Le fait d'être impliqué dans le travail de BA a ouvert de nombreuses opportunités sur le marché, le changement de culture était nouveau, "c'est ce qui avait été fait pour BA... L'une de mes premières missions a été confiée au service d'expédition d'Honeywell Bull. Le service d'expédition prenait les commandes des vendeurs et les exécutait (acheminait les produits vers les clients). Le patron était Peter Edwards ; lorsque nous nous sommes rencontrés, il m'a dit que son problème était que son équipe de direction ne travaillait pas bien ensemble lorsqu'il n'était pas là. En bon psychologue et développeur d'équipe, je l'ai assuré, poliment, qu'il faisait partie du problème. Il a éclaté de rire, m'a dit que je pouvais procéder à une évaluation et proposer un plan, mais que si le plan prévoyait de le changer lui, je pouvais laisser tomber. Son charme désarmant et son style direct m'ont empêché de m'en tenir à mes principes et de m'en aller.
L'activité d'expédition, malgré son objectif simple, était un véritable gâchis. Souvent, les stocks étaient insuffisants pour honorer toutes les commandes ; en conséquence, les vendeurs s'adressaient aux responsables de l'expédition pour faire changer les choses. Les achats étaient basés sur les budgets, à la recherche du coût le plus bas, ce qui se traduisait par une lenteur des flux, des stocks excédentaires pour les produits qui ne se vendaient pas rapidement et des stocks insuffisants pour les produits qui se vendaient. Toutes les décisions concernant les stocks et les priorités étaient prises par la direction. L'endroit symbolisait parfaitement une lutte contre des incendies.
Le travail en première ligne a été un choc. Toute la journée, les téléphones sonnaient avec des vendeurs mécontents qui s'en prenaient à des personnes qui ne pouvaient rien faire pour les aider. Le travail de première ligne consistait à prendre des commandes. Toutes les "demandes en échec" (comme je les appellerais aujourd'hui) ne pouvaient qu'être notées et transmises. Le fait que la direction modifie constamment le système ne faisait qu'empirer les choses.
Lorsque j'ai été reçu par Peter Edwards, ma première observation était basée sur l'une des idées que nous avions poursuivies à la BA : les Moments de Vérité. Le fait est que l'Expédition ne fonctionnait pas parce qu'elle n'avait pas été conçu du point de vue des clients (cette année-là, il a reçu la " wooden spoon " (cuillère de bois) pour la " prévision des ventes " lors de la conférence annuelle sur les ventes). Edwards a accepté d'organiser une réunion hors site au cours de laquelle les cadres seraient confrontés au point de vue de leurs clients, à ce qui se passait en première ligne (où le client pouvait exprimer son point de vue), aux causes des problèmes et, ainsi, à la conception d'une solution. Et lorsqu'ils l'ont trouvée, j'étais sûr qu'Edwards me demanderait de l'aider à la mettre en œuvre. "Il m'a répondu : "Non merci, nous allons le faire nous-mêmes".

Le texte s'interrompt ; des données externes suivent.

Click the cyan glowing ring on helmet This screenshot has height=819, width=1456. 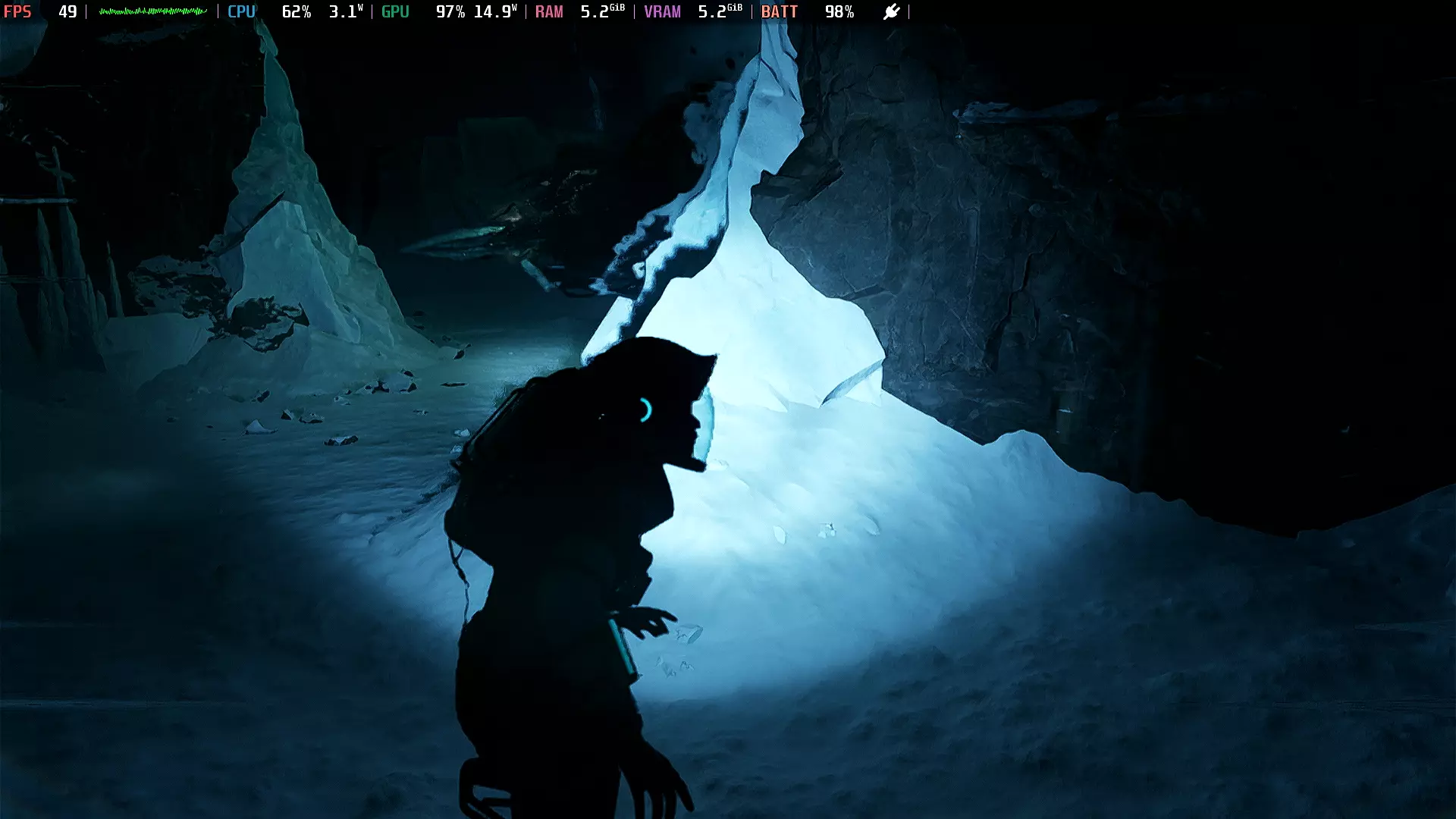pyautogui.click(x=645, y=410)
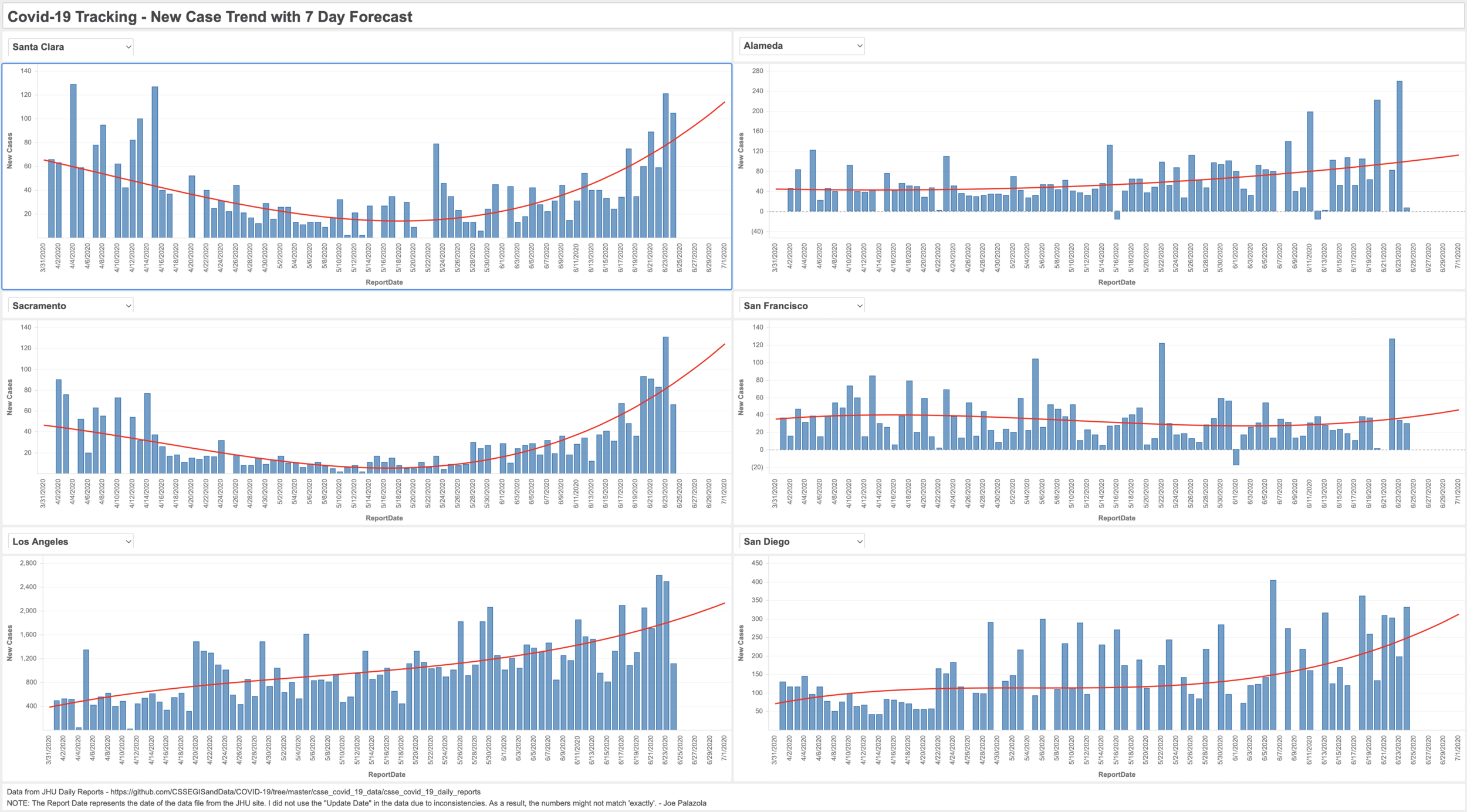Screen dimensions: 1467x812
Task: Open the San Diego county dropdown
Action: (x=802, y=542)
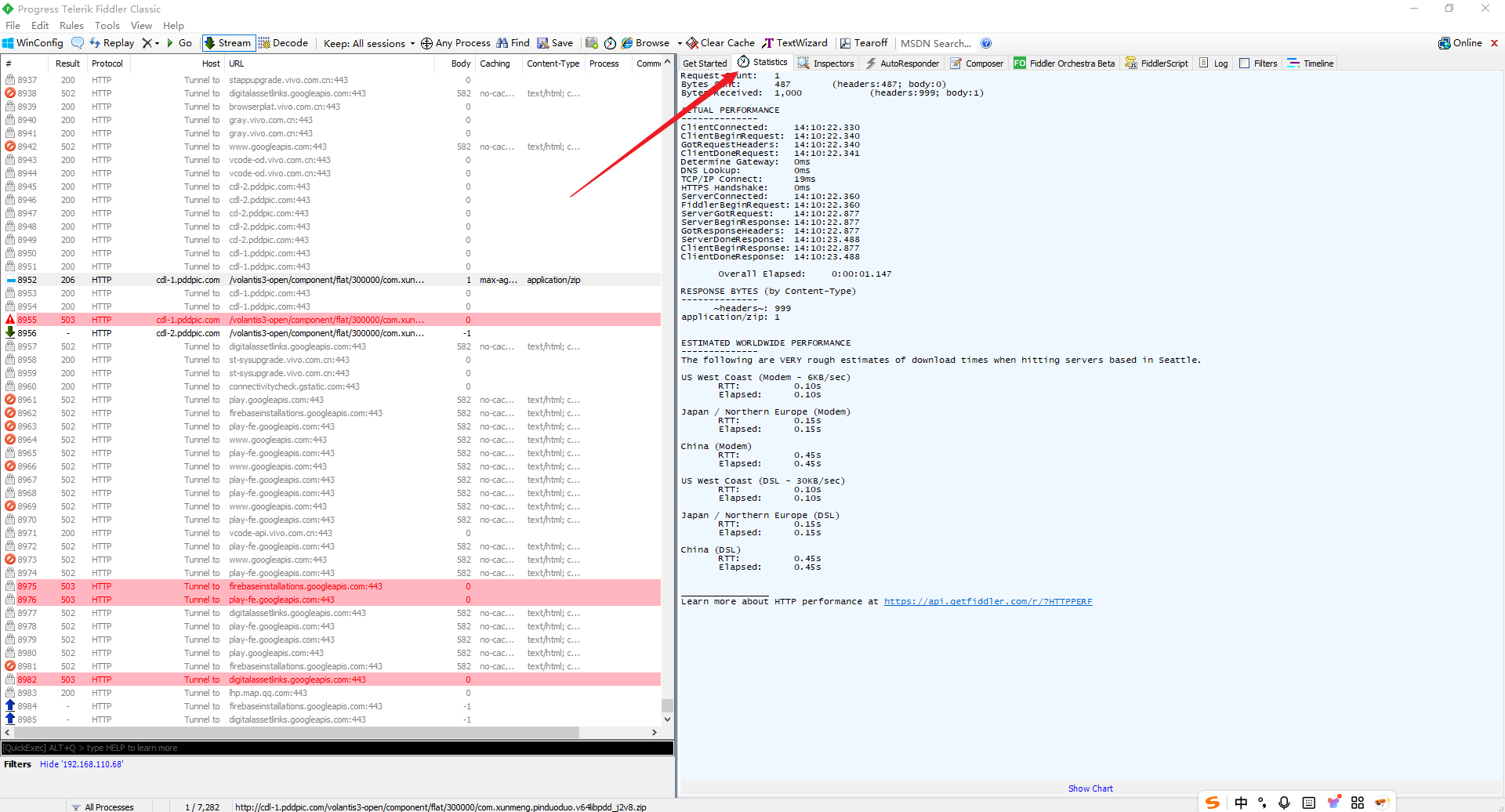The height and width of the screenshot is (812, 1505).
Task: Switch to the Inspectors tab
Action: coord(825,63)
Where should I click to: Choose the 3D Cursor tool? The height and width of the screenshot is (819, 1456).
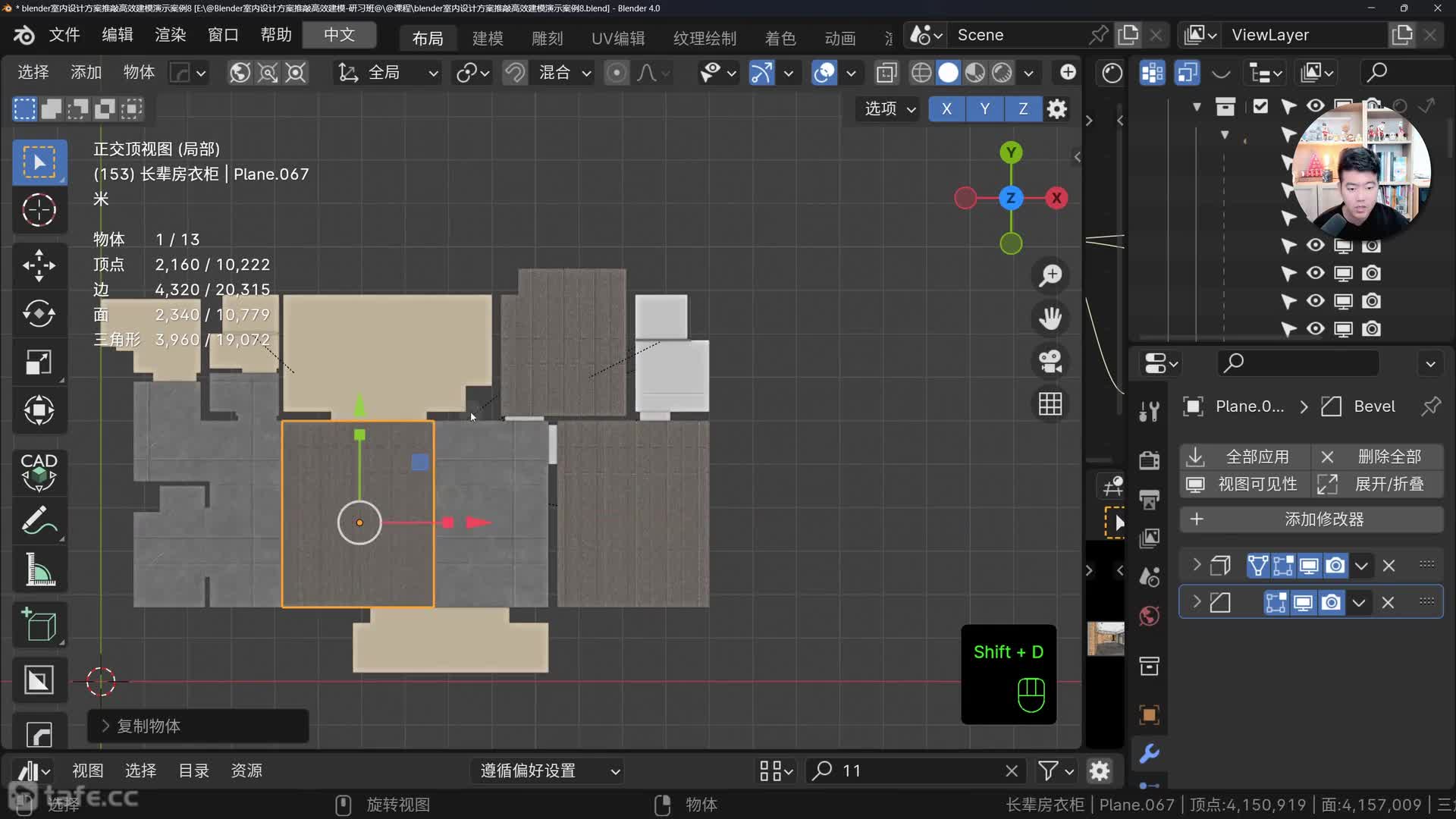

C'est ainsi que j'ai eu une illumination. Trois mois plus tard, j'ai reçu une cassette vidéo par la poste. Lorsque je l'ai visionnée, j'ai vu des gens que je connaissais misérables, fatigués, stressés, malheureux et râleurs, s'exprimer comme des personnes heureuses, résolvant des problèmes, avec enthousiasme et engagement. Ils étaient, pour utiliser un langage moderne, transformés. J'ai pleuré. J'ai appelé Peter Edwards pour savoir ce qu'ils avaient fait. Il m'a répondu : " Exactement ce que nous avions prévu ". "Nous sommes tous allés directement en première ligne avec l'intention d'y travailler jusqu'à ce que le personnel qui s'occupait de nos clients puisse gérer tout ce qui arrivait". Comme le montre la vidéo, ces personnes avaient désormais le contrôle des stocks, ainsi que la responsabilité et les moyens de résoudre elles-mêmes les problèmes. Ils étaient enthousiastes. Cette année-là, ils ont obtenu le "Star Prize" lors de la conférence des ventes. Cela a pris trois mois. Et cela a changé leur vie.
Le système est stupide.
Mais nous n'avons rien fait pour les gens. Leur comportement était le résultat d'un changement de système - la manière dont le travail est conçu et géré. Immédiatement après l'expérience de l'Expédition, j'ai découvert les travaux de Deming. Il a enseigné que l'attention de la Direction devait se porter sur le système, et non sur les personnes, et il a illustré la folie derrière de nombreuses idées conventionnelles en matière de management des personnes. Il nous a rappelé que le management était une invention de l'homme et qu'il fallait le réinventer. Mais les managers ne sont pas au courant de ces choses.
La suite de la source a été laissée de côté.